┌────────

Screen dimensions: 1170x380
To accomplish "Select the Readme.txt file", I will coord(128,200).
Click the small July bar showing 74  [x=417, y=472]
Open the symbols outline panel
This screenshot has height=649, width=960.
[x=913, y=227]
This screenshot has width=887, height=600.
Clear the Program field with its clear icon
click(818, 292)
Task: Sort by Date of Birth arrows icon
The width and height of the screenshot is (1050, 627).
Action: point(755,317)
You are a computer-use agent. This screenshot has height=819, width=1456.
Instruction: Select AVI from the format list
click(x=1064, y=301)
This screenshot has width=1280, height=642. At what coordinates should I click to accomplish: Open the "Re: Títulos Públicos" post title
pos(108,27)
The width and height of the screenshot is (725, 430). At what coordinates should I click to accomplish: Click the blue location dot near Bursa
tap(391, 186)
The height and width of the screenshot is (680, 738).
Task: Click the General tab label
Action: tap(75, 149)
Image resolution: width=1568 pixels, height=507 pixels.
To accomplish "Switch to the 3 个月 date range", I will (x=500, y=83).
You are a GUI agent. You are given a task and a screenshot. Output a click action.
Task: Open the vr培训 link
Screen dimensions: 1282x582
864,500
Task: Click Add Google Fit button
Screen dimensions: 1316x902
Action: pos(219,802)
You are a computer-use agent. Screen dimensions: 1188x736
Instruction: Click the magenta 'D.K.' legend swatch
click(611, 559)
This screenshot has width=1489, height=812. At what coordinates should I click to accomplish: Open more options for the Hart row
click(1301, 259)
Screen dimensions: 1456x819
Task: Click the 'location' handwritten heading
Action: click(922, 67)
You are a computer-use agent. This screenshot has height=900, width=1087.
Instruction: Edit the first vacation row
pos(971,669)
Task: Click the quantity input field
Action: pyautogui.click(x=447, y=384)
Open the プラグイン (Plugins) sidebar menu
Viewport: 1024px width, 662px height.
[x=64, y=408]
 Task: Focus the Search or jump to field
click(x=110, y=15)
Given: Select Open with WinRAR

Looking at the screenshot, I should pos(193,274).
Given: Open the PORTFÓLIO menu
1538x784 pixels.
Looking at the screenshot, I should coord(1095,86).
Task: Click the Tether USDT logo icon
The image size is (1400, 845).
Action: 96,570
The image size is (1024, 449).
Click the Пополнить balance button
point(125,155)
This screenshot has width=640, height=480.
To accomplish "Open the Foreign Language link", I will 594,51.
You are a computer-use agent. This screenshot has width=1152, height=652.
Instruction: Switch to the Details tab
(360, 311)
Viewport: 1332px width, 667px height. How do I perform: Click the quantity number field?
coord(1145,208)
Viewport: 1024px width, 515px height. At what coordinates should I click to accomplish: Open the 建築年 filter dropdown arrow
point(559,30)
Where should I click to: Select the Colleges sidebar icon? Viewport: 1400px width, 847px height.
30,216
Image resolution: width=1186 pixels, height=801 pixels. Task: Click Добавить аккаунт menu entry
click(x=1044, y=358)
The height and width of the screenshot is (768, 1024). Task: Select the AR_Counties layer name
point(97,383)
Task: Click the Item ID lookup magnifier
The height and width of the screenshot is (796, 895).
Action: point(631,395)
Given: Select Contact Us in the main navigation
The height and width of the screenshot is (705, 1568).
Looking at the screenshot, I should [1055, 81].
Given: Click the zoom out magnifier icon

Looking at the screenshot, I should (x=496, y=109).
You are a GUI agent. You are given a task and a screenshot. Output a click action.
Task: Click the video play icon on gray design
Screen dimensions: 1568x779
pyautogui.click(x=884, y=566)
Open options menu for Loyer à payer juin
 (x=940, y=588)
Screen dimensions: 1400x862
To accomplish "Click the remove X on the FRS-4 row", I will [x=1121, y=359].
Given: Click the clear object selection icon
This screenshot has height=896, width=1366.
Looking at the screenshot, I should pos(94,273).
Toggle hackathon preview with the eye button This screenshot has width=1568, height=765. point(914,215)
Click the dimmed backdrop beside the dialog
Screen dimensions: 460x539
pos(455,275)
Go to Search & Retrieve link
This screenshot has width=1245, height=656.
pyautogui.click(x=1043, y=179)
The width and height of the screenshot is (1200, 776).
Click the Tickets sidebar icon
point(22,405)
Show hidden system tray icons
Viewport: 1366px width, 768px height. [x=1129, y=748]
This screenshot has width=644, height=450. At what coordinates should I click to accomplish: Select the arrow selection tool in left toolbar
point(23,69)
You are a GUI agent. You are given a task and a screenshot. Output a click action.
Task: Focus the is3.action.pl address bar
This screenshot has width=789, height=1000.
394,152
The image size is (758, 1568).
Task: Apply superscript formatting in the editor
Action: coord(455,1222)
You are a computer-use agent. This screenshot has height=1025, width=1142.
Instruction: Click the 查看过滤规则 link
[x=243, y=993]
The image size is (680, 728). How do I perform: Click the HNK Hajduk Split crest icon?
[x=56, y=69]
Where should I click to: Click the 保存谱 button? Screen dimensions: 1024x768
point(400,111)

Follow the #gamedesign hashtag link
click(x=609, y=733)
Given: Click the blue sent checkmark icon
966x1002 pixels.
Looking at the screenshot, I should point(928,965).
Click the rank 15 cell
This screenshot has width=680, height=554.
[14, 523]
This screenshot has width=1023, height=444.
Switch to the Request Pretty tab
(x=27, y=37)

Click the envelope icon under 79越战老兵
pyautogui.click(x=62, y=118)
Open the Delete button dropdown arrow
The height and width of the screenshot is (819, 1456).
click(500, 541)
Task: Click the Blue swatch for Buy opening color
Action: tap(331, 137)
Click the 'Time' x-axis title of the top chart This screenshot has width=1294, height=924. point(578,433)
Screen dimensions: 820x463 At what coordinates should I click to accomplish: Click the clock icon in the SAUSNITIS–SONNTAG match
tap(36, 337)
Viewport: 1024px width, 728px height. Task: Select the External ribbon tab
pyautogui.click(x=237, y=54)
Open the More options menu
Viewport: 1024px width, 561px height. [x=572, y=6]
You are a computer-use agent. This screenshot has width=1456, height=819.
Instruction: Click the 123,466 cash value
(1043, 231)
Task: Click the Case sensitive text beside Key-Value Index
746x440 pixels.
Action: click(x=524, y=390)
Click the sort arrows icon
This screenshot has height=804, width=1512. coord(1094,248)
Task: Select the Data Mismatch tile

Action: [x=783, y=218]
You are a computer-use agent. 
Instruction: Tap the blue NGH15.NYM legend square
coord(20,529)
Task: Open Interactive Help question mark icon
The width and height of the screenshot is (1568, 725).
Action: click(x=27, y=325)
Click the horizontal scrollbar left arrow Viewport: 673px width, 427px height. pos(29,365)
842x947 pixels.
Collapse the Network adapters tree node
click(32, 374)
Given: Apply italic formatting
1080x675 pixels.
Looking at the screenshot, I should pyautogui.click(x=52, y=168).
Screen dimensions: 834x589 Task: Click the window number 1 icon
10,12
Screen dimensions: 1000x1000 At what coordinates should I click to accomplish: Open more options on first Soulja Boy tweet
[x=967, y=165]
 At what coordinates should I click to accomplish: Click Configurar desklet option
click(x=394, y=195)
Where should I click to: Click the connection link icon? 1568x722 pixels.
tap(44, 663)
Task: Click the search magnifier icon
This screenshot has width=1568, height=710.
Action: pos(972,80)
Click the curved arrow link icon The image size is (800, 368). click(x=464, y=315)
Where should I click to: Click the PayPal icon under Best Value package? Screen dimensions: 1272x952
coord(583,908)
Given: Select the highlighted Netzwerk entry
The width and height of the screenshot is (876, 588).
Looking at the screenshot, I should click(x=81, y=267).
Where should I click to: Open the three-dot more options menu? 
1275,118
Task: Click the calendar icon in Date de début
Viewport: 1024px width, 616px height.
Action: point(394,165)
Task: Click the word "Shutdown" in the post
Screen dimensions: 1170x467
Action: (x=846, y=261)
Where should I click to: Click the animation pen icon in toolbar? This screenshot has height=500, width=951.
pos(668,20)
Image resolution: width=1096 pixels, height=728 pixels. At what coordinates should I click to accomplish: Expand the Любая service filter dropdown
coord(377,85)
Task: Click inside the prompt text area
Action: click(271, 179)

└────────

Exercise directions
Lay out the stretch of rows from the start through the one containing "pos(108,27)", both ends included, as a Markdown table with the columns Number and Text. Put each row's number under Number and its text under Text, and skip any blank rows.

The solution
| Number | Text |
|---|---|
| 1 | Screen dimensions: 1170x380 |
| 2 | To accomplish "Select the Readme.txt file", I will coord(128,200). |
| 3 | Click the small July bar showing 74  [x=417, y=472] |
| 4 | Open the symbols outline panel |
| 5 | This screenshot has height=649, width=960. |
| 6 | [x=913, y=227] |
| 7 | This screenshot has width=887, height=600. |
| 8 | Clear the Program field with its clear icon |
| 9 | click(818, 292) |
| 10 | Task: Sort by Date of Birth arrows icon |
| 11 | The width and height of the screenshot is (1050, 627). |
| 12 | Action: point(755,317) |
| 13 | You are a computer-use agent. This screenshot has height=819, width=1456. |
| 14 | Instruction: Select AVI from the format list |
| 15 | click(x=1064, y=301) |
| 16 | This screenshot has width=1280, height=642. At what coordinates should I click to accomplish: Open the "Re: Títulos Públicos" post title |
| 17 | pos(108,27) |